Ethridge v. Tierone Bank

Citation226 S.W.3d 127
Decision Date26 June 2007
Docket NumberNo. SC 87734.,SC 87734.
PartiesMary ETHRIDGE, Respondent, v. TIERONE BANK, f/k/a First Federal Lincoln Bank, Appellant.
CourtUnited States State Supreme Court of Missouri

Robert J.E. Edwards, Brett D. Anders, Christian J. Kelly, Kansas City, James R. Fossard, Springfield, for Appellant.

Kerry D. Douglas, Bolivar, for Respondent.

MICHAEL A. WOLFF, Chief Justice.

Introduction

When David Ethridge refinanced the home that he and his wife, Mary, held as tenants by the entirety, the lender prepared loan documents that slighted the wife. As the wife later said, her husband was "head of the household." That legally quaint assumption appears embodied in the lender-drafted refinancing papers that list David Ethridge, a married man, as the sole owner and the sole borrower. The law, as set forth in precedent cases dating to 1887, is harsh and unforgiving of such slights.

-*-

**Exercise requirements**
Sum up the Ethridge v. Tierone Bank court opinion excerpt above in two sentences.

**Extracted records**
-*-

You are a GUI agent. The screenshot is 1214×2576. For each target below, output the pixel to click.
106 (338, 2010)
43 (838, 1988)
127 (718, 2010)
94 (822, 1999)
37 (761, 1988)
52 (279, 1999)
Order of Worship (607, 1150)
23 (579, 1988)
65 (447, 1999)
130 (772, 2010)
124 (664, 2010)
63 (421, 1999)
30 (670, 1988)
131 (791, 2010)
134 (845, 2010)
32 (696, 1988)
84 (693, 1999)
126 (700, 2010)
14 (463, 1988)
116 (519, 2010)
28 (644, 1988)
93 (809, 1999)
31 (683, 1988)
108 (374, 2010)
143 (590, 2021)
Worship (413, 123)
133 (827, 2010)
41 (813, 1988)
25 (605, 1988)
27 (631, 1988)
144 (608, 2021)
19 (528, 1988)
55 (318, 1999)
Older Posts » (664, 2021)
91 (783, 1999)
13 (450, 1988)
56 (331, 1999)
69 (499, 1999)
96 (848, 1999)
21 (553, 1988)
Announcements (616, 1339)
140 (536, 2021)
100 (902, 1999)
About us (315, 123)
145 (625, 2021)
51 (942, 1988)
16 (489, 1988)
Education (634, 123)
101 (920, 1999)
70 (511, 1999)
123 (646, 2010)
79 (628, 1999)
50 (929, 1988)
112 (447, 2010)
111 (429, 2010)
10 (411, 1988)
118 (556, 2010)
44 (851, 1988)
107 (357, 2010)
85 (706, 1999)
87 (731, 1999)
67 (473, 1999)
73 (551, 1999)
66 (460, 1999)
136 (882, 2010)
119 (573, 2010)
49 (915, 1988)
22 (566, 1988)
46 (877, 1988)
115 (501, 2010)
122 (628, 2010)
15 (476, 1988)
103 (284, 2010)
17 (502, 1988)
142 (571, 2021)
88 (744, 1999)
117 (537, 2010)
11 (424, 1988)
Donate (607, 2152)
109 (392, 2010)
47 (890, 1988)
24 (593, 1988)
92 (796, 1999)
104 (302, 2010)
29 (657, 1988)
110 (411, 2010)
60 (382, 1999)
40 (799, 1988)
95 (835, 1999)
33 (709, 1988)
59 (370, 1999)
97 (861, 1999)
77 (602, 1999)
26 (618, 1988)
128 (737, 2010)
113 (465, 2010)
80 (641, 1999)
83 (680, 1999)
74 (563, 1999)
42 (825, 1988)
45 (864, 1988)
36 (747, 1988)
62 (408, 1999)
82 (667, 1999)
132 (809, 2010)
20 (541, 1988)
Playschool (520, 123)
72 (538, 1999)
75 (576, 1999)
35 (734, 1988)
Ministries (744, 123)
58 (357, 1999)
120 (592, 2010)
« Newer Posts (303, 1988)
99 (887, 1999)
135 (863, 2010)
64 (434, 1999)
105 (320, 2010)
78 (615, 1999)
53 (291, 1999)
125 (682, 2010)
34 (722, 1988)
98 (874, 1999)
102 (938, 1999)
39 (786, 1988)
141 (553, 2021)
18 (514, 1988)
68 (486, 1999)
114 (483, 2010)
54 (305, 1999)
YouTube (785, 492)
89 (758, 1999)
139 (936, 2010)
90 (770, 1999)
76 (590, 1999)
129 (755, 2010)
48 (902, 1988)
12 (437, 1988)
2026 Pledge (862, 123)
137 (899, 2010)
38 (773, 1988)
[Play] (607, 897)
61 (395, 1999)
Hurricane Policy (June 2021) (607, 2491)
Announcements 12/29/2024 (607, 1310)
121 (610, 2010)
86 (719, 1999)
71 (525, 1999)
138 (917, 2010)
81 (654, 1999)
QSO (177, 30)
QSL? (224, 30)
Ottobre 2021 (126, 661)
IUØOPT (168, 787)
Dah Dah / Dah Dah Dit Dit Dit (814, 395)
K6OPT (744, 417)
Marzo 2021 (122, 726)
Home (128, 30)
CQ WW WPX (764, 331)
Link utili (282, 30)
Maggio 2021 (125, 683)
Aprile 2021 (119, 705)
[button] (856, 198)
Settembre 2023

-*-

**Response to this task**
Ethridge v. Tierone Bank is a case the Supreme Court of Missouri decided on June 26, 2007, after David Ethridge refinanced the home he and his wife, Mary, held as tenants by the entirety. The introduction says the lender's papers slighted the wife by listing David as the sole owner and sole borrower, and that the law, in cases dating to 1887, is harsh and unforgiving of such slights.